Once again an interesting snippet has crossed my virtual desk, this time it is a top 10 list. And I’m sure you can see that I just love lists.
According to Robert McCrum in The Observer, these are the top 10 opening lines in fiction.
At the number one position:
“Stately, plump Buck Mulligan came from the stairhead, bearing a bowl of lather on which a mirror and a razor lay crossed.”
– James Joyce, Ulysses (1922)
Number 2.
“It is a truth universally acknowledged, that a single man in possession of a good fortune, must be in want of a wife.”
– Jane Austen, Pride and Prejudice (1813)
Number 3.
“There was no possibility of taking a walk that day.”

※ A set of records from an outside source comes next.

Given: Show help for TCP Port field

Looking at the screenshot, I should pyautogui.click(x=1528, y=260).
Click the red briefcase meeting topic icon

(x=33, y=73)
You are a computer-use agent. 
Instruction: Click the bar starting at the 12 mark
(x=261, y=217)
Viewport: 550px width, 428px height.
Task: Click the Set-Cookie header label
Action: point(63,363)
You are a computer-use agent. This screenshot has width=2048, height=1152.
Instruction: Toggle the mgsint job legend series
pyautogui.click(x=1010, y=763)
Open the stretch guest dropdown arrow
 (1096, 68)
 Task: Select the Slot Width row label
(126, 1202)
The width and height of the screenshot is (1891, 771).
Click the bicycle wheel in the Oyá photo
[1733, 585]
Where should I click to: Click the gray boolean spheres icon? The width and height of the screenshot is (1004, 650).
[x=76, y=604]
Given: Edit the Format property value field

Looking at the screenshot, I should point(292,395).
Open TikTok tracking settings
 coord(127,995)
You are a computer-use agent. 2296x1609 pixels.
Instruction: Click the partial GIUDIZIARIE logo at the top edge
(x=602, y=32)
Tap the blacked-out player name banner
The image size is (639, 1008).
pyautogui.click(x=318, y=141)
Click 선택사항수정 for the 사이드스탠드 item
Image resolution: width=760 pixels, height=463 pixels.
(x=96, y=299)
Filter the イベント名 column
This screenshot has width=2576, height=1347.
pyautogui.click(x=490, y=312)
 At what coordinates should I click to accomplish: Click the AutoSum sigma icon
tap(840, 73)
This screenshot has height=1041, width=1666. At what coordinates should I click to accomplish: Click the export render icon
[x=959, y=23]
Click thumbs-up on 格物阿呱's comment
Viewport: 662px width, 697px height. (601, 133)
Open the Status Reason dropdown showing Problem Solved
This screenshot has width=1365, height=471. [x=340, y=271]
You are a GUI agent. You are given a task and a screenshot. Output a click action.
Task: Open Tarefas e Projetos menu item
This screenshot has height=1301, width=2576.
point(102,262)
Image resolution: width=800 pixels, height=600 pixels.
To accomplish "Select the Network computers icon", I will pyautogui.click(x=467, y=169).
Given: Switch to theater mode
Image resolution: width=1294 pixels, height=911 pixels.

– Charlotte Brontë, Jane Eyre (1847)
Number 4.
“You don’t know about me, without you have read a book by the name of The Adventures of Tom Sawyer, but that ain’t no matter. That book was made by a Mr Mark Twain, and he told the truth, mainly.”
– Mark Twain, The Adventures of Huckleberry Finn (1884)
Number 5.
“Into the face of the young man who sat on the terrace of the Hotel Magnifique at Cannes there had crept a look of furtive shame, the shifty, hangdog look which announces that an Englishman is about to talk French.”
– PG Wodehouse, The Luck of the Bodkins (1935)
Number 6.
“It was the afternoon of my eighty-first birthday, and I was in bed with my catamite when Ali announced that the archbishop had come to see me.”
– Anthony Burgess, Earthly Powers (1980)
Number 7.
“I write this sitting in the kitchen sink.”
– Dodie Smith, I Capture the Castle (1948)
Number 8.
“It was a queer, sultry summer, the summer they electrocuted the Rosenbergs, and I didn’t know what I was doing in New York.”
– Sylvia Plath, The Bell Jar (1963)
Number 9.
“The snow in the mountains was melting and Bunny had been dead for several weeks before we came to understand the gravity of our situation.”
– Donna Tartt, The Secret History (1992)
Number 10.
“Squire Trelawnay, Dr Livesey, and the rest of these gentlemen having asked me to write down the whole particulars about Treasure Island, from the beginning to the end, keeping nothing back but the bearings of the island, and that only because there is still treasure not yet lifted, I take up my pen in the year of grace 17– and go back to the time when my father kept the Admiral Benbow inn and the brown old seaman with the sabre cut first took up his lodging under our roof.”
– Robert Louis Stevenson, Treasure Island (1883)
What do you think? Are they your best opening lines, or do you have other favourites you would like to share with us?
Ha, love number 5!
I have a very big soft spot for P.G.Wodehouse, so I agree totally with you.
🙂
Yes, that number 5 is a goody. I am a die-hard Austen fan, so number 2 is my favourite on the list.
I adored Farenheit 451 and if I think of a line that has stuck with me, it is definitely this one from it “…for who knows who will be the target of a well read man?”